“Como en un ritual bárbaro, prepararon una inmensa pira en aquel basurero. Sobre una cama de piedras circular, apiñaron primero una capa de neumáticos y luego otra de leña. Ahí encima colocaron los cadáveres. Los rociaron de gasolina y diesel”.
Dicen las estadísticas públicas que estos pagos del estado de Guerrero, son de lo más pobre que hay en el tercero más pobre de los que conforman la nación mexicana. Y también, que ahí se concentra el 98% de la producción de amapola, cuyos derivados se destinan a satisfacer la creciente demanda de los lucrativos mercados de Estados Unidos y Europa.
Tampoco pasan por alto las estadísticas de México y las de organismos mundiales de probada solvencia en el tema, que Guerrero es el estado más violento de cuantos conforman el vasto territorio del “México lindo y querido”, tan lejano ya de esa significativa como entrañable emoción.

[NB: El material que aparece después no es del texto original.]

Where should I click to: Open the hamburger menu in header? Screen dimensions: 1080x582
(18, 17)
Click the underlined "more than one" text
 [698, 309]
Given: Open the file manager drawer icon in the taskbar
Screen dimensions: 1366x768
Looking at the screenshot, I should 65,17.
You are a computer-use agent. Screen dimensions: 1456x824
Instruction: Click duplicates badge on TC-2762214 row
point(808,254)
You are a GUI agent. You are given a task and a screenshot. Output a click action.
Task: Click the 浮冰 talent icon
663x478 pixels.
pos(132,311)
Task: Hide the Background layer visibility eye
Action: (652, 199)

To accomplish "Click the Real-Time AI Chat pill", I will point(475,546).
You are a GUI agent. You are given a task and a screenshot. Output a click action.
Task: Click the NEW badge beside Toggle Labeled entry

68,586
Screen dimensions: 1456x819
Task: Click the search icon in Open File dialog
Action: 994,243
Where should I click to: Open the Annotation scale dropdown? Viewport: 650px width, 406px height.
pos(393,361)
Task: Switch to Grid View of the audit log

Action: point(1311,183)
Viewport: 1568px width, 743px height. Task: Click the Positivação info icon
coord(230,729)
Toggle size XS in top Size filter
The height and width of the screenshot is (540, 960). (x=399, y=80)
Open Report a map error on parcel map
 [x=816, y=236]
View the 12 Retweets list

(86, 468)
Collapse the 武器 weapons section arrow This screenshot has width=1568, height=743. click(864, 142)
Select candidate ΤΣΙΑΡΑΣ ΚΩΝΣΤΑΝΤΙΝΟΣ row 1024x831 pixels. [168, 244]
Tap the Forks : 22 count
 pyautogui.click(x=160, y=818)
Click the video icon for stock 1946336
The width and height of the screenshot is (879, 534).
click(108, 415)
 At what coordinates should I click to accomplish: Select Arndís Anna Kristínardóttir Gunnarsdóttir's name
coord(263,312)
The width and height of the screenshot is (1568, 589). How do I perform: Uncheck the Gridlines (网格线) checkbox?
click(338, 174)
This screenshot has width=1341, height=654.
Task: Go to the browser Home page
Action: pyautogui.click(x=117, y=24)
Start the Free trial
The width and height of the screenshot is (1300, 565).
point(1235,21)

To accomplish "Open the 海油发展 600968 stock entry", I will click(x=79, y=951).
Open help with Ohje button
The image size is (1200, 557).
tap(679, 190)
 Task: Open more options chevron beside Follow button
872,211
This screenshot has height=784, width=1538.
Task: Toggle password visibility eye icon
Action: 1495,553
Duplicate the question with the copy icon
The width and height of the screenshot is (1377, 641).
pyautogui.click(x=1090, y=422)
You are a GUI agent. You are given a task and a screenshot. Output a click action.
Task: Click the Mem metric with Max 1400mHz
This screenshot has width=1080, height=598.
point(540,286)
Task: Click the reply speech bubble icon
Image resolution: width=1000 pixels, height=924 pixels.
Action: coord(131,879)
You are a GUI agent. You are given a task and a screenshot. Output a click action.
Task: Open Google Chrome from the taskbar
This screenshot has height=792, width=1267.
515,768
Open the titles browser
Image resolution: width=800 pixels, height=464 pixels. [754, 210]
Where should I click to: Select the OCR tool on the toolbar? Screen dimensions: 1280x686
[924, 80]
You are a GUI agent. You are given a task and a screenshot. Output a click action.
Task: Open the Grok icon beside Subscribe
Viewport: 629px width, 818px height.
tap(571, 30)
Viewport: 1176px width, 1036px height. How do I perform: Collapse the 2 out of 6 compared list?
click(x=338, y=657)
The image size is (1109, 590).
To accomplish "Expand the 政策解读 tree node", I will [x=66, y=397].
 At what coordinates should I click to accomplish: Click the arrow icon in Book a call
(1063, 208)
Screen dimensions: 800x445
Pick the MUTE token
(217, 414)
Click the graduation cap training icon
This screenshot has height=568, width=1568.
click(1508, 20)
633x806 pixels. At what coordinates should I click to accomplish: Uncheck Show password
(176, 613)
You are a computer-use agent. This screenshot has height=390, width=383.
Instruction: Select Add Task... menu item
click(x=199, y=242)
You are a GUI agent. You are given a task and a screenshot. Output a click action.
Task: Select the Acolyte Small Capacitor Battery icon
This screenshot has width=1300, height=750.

Y tan próximo al doloroso de México “narco” y herido, al que lo lleva a velocidad de crucero la acción intrépida de los carteles del narco y la omisión y alianzas siniestras de políticos, gobiernos, Policía y justicia, con sus jefes.
Con la masacre de 43 estudiantes de la Normal Rural de Ayotzinapa, urdida y ejecutada hace exactamente dos años por la alianza siniestra conformada por los poderosos carteles del narcotráfico, la corrupción política y la institucionalidad mexicana, no es que haya tocado fondo el problema de la capacidad de absoluto dominio y sometimiento que tiene el narcotráfico sobre la sociedad mexicana.
No.
Con ese acto de barbarie y de reafirmación de la impunidad, cuanto ha quedado demostrado y tocado fondo, es la insolvencia del Estado y su aparato judicial, militar y de policía, para combatir de manera radical el poder de disolución social, institucional y político que hoy tiene y representa el narco en la democracia mexicana.
La fragilidad y vulnerabilidad del Estado es cada vez más creciente; en cada pulso al que lo somete el narco acaba por doblegarlo e imponerle condiciones que devienen en su favorabilidad y fortalecimiento. En el caso de Iguala, el presidente municipal y la policía conformaban un cartel con asiento, poder, fuerza, armas, dinero y aparatos de control, bajo el dominio sin límites y al servicio del narco.
Dos años después de su “desaparecimiento”, los 43 jóvenes de la Normal Rural de Ayotzinapa siguen desaparecidos, incinerados; hechos carbón, ceniza, polvo.
Cadáveres que el Estado se niega a encontrar, porque ayudó a morirlos.
Y el basurero de Cocula, que sabe y huele a cadáveres calcinados, tampoco puede decir adonde encontrarlos porque los devoró sin piedad.
Y los testigos que testiguaron haber visto, oído y olido todo, ya no pueden hablar de tanto torturarlos.
Y el Ejército, como en la masacre paramilitar de Chengue, Montes de María, Colombia, que vio todo, tampoco en Cocula vio ni oyó nada. Ni percibió el olor a chamusquina de una pira que ardió hasta extinguirlos la siniestra noche de aquellos normalistas de Ayotzinapa que la avivaban con sus huesos campesinos.
Y todo, tan parecido a cuanto ha venido ocurriendo en Colombia con las bandas paramilitares surgidas de alianzas entre narcotraficantes, políticos, gobernantes, sectores de la fuerza pública y organismos judiciales.
En tiempo real, esta sucesión de masacres provocadas por la alianza macabra fraguada por el narco deja una lectura: Estado, territorio, poder y rentas, son cooptados por la mafia y puestos a su servicio para el macabro ejercicio de la barbarie y el despojo en sociedades proclives a la narcodemocracia.